Als im Dezember vorigen Jahres US-Truppen im Irak den früheren irakischen Diktator aus einem Erdloch holten, reagierte die arabische Welt mit Verleugnung einerseits - die Geschichten, dass Saddam Husseins Verhaftung ja ganz anders gelaufen sei, sind Legion -, aber auch mit fast physischer Ablehnung: Das war der Mann, von dem man ernsthaft geglaubt hatte, er könne den USA standhalten, verkommen und verstört, um irgendwelche offensichtlich läppischen Verletzungen besorgt, das Maul öffnend. In den Jahren vor dem Krieg hatten die Iraker und die arabische Welt nur mehr den typischen statischen Saddam gekannt, der seine Generäle oder andere Regime-Honoratioren um sich scharte, meist sitzend, während des Kriegs dann im Stehen Reden ablesend, wobei der politische Diskurs, den man hörte, schwerstens religiös geprägt war: Allahu Akbar nach jedem dritten Satz.

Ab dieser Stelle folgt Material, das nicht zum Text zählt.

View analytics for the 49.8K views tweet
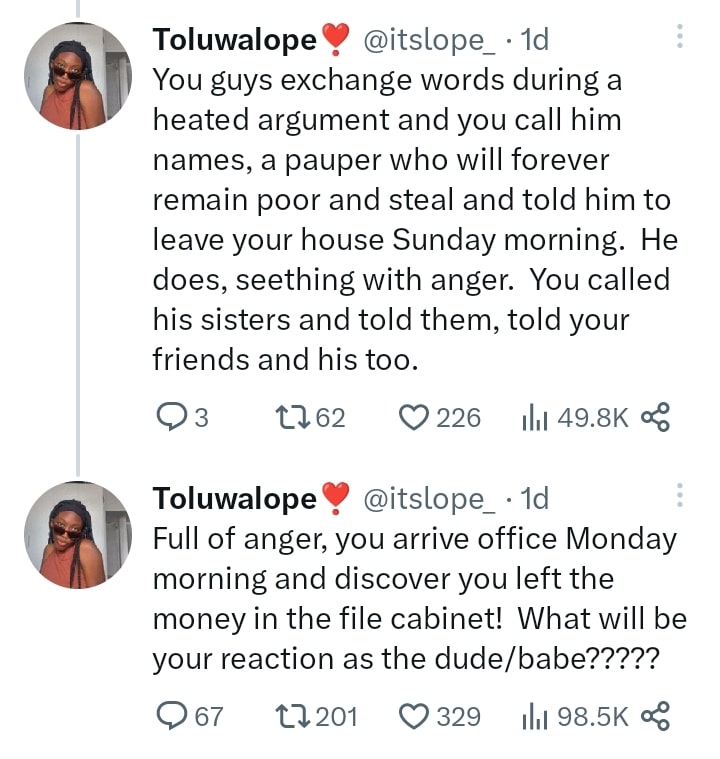The height and width of the screenshot is (759, 720). [530, 417]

Vom religiösen Delirium der 90er- Jahre direkt unter den Stiefel der Amerikaner, "Saddam Hussein wurde gestern vor laufender Kamera umgebracht, alles, wofür er gestanden ist, wurde annihiliert. Er selbst kann ruhig weiterleben, er ist nicht mehr", schrieb die Kommentatorin einen Tag nach der Verhaftung und der Ausstrahlung der Bilder. "Das war der gleiche Saddam wie vor langer, langer Zeit", sagte ein Iraker und langjähriger Saddam-Kenner zu den Bildern vom Donnerstag: die Körpersprache, die Gestik, die Intensität. So falsch wie die Einschätzung im vorigen Dezember, der Mann könne sich nur mehr umbringen (und werde das vielleicht auch tun), war die der neuen irakischen Führung jetzt, die sich Saddams Auftritt als Einstandsgeschenk machte und wahrscheinlich ganz bewusst, um ihn zu demütigen, einen Richter hinsetzte, der jünger als Saddams tote Söhne war. Das ist nach hinten losgegangen.

Für uns, aus unserer Perspektive, natürlich schauerlich die Banalität des Bösen, einer, der so viele Menschen auf dem Gewissen hat, mit gelbem Notizzettel, gefärbten Haaren, lächerlich sein Insistieren, "der Präsident des Irak" zu sein. Mit den Augen der anderen Seite betrachtet ist da aber einer, der sich gefasst hat, sich noch immer nicht unterwirft, nicht mehr wehleidig ist und aufgehört hat, religiöse Phrasen daherzureden - wobei bei aller Enthaltung von jeder religiösen Rhetorik der Vollbart so etwas wie Märtyrertum, Opfertum, Leiden signalisiert.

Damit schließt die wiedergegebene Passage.